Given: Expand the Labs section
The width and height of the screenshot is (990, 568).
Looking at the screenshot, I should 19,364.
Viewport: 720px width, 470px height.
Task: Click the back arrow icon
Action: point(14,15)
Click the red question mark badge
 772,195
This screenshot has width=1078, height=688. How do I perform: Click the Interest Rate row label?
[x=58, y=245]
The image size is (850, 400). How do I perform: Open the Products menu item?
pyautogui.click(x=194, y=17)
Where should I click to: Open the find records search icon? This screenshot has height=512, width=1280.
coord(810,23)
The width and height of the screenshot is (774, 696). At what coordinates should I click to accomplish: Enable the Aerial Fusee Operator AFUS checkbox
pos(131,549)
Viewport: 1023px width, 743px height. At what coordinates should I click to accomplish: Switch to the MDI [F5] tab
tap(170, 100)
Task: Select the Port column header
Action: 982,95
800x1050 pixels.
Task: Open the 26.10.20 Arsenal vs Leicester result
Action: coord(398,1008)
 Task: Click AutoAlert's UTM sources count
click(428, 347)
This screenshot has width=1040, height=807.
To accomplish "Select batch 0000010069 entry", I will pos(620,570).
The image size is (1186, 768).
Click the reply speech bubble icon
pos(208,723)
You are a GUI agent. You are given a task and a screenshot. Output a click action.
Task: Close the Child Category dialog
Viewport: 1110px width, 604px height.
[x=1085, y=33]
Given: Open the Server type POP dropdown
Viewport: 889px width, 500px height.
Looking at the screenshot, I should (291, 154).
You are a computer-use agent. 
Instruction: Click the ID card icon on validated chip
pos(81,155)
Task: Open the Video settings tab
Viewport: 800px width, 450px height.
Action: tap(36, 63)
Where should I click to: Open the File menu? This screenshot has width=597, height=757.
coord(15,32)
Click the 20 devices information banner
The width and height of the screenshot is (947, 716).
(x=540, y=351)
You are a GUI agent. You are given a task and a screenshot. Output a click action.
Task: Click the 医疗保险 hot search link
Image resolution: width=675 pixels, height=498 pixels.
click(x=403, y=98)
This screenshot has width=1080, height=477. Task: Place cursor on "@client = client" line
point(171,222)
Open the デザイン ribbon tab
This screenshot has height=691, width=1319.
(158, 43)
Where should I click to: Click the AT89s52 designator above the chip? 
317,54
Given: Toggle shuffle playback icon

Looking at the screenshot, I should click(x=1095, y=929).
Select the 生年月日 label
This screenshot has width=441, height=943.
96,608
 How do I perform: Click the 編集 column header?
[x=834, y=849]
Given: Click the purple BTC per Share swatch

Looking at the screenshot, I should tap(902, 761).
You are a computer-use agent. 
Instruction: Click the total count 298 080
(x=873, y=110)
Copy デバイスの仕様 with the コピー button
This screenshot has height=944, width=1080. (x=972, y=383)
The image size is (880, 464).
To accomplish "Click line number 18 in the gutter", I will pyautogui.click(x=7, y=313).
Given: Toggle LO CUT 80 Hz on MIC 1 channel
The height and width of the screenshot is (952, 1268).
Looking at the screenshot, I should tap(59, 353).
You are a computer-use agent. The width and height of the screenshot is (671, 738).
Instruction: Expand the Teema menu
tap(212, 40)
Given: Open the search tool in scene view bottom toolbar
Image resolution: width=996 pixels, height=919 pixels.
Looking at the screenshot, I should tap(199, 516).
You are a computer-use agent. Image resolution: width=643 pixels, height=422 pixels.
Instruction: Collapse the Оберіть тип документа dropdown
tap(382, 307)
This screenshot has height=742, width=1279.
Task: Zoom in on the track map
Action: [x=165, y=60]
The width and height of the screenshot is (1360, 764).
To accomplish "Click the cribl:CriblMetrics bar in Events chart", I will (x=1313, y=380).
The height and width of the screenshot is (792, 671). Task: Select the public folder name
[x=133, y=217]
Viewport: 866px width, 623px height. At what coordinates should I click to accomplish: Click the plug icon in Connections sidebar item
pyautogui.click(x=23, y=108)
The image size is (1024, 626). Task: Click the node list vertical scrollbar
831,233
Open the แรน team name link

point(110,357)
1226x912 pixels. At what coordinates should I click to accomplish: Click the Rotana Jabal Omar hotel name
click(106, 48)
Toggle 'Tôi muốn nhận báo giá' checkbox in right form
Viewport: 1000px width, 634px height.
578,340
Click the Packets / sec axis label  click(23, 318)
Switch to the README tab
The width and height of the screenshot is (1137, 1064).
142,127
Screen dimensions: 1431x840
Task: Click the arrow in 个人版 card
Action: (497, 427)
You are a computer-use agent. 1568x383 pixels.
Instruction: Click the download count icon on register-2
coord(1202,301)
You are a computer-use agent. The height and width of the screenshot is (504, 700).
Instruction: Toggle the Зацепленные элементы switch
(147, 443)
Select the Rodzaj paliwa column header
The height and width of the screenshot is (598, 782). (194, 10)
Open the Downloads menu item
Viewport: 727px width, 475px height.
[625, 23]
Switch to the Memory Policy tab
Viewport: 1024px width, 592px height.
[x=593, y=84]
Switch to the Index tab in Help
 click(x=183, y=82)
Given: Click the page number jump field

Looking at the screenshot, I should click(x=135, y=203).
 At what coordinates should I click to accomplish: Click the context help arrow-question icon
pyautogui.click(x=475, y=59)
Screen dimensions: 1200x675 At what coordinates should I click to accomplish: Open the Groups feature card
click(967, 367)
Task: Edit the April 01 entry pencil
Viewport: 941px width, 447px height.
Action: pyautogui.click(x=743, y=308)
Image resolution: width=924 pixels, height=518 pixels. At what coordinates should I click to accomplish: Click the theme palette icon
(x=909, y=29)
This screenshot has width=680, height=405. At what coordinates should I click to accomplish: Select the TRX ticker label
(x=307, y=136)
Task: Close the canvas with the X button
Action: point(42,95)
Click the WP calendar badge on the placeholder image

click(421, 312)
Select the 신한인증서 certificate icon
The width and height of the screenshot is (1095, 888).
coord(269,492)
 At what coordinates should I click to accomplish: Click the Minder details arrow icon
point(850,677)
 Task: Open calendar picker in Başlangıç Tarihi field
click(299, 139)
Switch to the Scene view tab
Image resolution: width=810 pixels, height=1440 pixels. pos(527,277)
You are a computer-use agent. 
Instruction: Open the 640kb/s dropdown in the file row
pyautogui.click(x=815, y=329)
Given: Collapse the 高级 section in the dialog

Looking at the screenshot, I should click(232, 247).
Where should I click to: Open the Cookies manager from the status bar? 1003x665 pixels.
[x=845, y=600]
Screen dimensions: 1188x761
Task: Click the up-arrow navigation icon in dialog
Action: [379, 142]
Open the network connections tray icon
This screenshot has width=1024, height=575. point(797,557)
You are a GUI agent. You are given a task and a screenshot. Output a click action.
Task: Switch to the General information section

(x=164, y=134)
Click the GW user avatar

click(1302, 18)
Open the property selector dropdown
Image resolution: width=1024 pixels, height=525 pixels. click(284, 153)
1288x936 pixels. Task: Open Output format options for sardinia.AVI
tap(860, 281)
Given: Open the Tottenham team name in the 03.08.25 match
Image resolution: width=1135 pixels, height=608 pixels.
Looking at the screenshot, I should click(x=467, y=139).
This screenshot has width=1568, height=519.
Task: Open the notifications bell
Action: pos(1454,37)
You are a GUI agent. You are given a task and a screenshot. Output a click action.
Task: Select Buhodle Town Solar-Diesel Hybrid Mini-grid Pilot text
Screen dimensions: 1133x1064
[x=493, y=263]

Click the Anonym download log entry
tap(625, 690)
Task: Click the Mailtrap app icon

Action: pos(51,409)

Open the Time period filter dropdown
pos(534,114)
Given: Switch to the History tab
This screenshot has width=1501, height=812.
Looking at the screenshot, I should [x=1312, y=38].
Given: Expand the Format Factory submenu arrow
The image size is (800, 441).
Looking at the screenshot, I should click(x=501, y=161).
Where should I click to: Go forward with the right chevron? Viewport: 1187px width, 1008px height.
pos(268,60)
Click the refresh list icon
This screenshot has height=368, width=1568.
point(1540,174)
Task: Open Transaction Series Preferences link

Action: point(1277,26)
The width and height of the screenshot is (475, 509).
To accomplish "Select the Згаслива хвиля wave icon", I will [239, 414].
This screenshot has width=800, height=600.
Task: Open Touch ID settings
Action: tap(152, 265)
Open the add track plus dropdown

━━━━━━━━━━━━━━━━━━━━

Task
Looking at the material above, count the lines that hold "computer" and give the total alone.

Solution
7